───── Provided records

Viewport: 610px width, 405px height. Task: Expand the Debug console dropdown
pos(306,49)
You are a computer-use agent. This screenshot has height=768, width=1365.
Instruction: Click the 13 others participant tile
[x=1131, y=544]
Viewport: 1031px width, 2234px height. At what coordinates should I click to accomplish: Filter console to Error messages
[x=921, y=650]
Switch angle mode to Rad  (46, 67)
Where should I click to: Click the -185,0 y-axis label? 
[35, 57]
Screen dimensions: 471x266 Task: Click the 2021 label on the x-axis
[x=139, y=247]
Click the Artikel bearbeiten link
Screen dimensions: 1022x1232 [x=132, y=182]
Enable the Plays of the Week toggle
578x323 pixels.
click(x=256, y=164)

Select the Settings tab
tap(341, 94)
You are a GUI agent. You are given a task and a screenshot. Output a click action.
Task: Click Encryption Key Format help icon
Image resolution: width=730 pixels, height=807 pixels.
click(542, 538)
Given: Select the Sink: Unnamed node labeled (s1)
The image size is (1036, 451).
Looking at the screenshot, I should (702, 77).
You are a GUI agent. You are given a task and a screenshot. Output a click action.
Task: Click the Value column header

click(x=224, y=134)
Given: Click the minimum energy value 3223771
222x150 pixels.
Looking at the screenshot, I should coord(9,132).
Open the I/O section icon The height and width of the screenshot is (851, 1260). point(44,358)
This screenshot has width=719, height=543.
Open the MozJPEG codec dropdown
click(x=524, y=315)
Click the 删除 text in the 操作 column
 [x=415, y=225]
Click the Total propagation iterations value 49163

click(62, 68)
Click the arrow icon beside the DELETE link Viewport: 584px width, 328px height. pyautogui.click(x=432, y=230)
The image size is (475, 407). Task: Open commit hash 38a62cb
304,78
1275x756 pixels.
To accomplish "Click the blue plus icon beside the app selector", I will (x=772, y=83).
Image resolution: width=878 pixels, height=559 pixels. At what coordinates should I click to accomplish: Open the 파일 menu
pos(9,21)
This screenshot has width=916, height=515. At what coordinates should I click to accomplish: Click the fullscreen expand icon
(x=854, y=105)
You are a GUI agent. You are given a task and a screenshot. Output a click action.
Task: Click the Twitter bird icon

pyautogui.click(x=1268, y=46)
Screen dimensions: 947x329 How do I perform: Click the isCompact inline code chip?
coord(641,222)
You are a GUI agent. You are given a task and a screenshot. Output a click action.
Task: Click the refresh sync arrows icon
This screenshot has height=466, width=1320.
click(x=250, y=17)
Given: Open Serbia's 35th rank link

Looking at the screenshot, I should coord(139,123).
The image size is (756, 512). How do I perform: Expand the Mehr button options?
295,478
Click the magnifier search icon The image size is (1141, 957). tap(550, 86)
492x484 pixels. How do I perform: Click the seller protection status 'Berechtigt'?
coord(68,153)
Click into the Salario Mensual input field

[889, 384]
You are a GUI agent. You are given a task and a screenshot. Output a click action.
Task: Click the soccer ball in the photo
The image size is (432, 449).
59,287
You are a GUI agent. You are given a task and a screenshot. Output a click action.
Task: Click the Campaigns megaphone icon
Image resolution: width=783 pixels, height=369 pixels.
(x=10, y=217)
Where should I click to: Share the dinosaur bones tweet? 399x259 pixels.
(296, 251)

──────────

:: Written problem ::
Arrange the part of the listing above that opens with the line containing "Open the I/O" and closes with the line containing "will (x=772, y=83).", both ends included, as a Markdown table with the columns Row and Text. Number each line in the Row column, and leave out the blank lines.

:: Solution to the exercise ::
| Row | Text |
|---|---|
| 1 | Open the I/O section icon The height and width of the screenshot is (851, 1260). point(44,358) |
| 2 | This screenshot has width=719, height=543. |
| 3 | Open the MozJPEG codec dropdown |
| 4 | click(x=524, y=315) |
| 5 | Click the 删除 text in the 操作 column |
| 6 |  [x=415, y=225] |
| 7 | Click the Total propagation iterations value 49163 |
| 8 | click(62, 68) |
| 9 | Click the arrow icon beside the DELETE link Viewport: 584px width, 328px height. pyautogui.click(x=432, y=230) |
| 10 | The image size is (475, 407). Task: Open commit hash 38a62cb |
| 11 | 304,78 |
| 12 | 1275x756 pixels. |
| 13 | To accomplish "Click the blue plus icon beside the app selector", I will (x=772, y=83). |